Puasa Membentuk Sikap Kebersamaan
Togetherness atau kebersamaan adalah salah satu sifat yang ditanamkan dalam ibadah mahdhah yang bernama puasa. Puasa mengajarkan kepada manusia untuk membentuk karakter kebersamaan. Pada tataran implementatif bentuknya buka puasa bersama, sahur bersama, tarawih bersama, baca qur’an bersama, membagi-bagikan ta’jil buka puasa. Nilai tertinggi yang dapat diambil adalah nilai kebersamaan hidup saling bantu membantu(ta’awun). Istilahnya shaleh secara sosial.Baginda Rasul pernah berwasiat:”Irham man fil ardhy yarhamka man fi al-samaa’”, Sayangilah makhluk yang di bumi, niscaya yang ada di langit akan menyayangimu. (H.R. Thabrany)
Sikap kebersamaan berarti mengakui akan keberadaan orang lain.
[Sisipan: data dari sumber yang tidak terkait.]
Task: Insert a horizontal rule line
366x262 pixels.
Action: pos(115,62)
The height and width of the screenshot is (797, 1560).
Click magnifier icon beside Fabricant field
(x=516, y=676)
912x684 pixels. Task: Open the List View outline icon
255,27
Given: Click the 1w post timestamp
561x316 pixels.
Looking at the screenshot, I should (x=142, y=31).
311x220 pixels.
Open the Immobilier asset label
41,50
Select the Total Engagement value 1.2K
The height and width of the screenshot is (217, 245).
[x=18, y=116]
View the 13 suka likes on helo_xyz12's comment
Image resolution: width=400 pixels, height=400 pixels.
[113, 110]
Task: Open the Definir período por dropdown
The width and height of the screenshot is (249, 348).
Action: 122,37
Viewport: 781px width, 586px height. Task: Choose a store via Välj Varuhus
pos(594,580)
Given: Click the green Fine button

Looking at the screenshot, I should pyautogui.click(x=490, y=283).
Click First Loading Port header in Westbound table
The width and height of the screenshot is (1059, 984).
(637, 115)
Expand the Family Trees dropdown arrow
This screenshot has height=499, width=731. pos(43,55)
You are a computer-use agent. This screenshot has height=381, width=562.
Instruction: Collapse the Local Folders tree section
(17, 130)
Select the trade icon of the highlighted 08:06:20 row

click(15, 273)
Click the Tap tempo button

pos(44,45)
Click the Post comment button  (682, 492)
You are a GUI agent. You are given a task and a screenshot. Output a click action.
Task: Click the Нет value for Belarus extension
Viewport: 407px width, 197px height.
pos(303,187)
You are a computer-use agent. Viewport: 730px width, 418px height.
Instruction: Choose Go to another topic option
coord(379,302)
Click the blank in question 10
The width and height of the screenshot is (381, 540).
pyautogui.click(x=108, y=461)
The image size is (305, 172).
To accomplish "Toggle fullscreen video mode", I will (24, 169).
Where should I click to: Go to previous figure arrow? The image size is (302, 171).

Kebersamaan memicu toleransi, perbedaan, tenggang rasa, persatuan dan kesatuan. Sikap-sikap itulah yang harus diperankan dalam menjaga keutuhan dan tegaknya Negara Kesatuan Republik Indonesia (NKRI). Kebersamaan melahirkan kekuatan yang maha dahsyat dalam mengelola segala potensi sumber daya yang ada dalam menggapai Indonesia yang berkemajuan dan berkeadilan.
Sikap kebersamaan tidak mungkin men-dhalimi dan menyakiti yang lain, sebab sikap tersebut pemicu perpecahan, disintegrasi baik dalam sekup kecil (dalam satu agama) , lebih-lebih sekup yang besar dalam bingkai kebangsaan harus benar-benar dihindari.
Akhirnya…ekspektasi kita semua bahwa melalui spirit puasa ini mudah-mudahan persoalan-persoalan kebangsaan yang menyandera bangsa ini dapat terurai dengan baik. Bangsa Indonesia menjadi bangsa yang kuat dan hebat, tidak akan dapat goyah meskipun diterpa isu disintegrasi bangsa. Indonesia akan semakin dewasa dalam menapaki kehidupan berbangsa dan bernegara ditengah-tengah kemajemukan rakyat dan budayanya.Bangsa yang besar bukanlah bangsa yang nirpersoalan kebangsaan akan tetapi bagaimana persoalan kebangsaan itu dikelola dengan baik sehingga menjadi bangsa yang besar, kuat dan hebat berdasar Pancasila dan UUD 1945.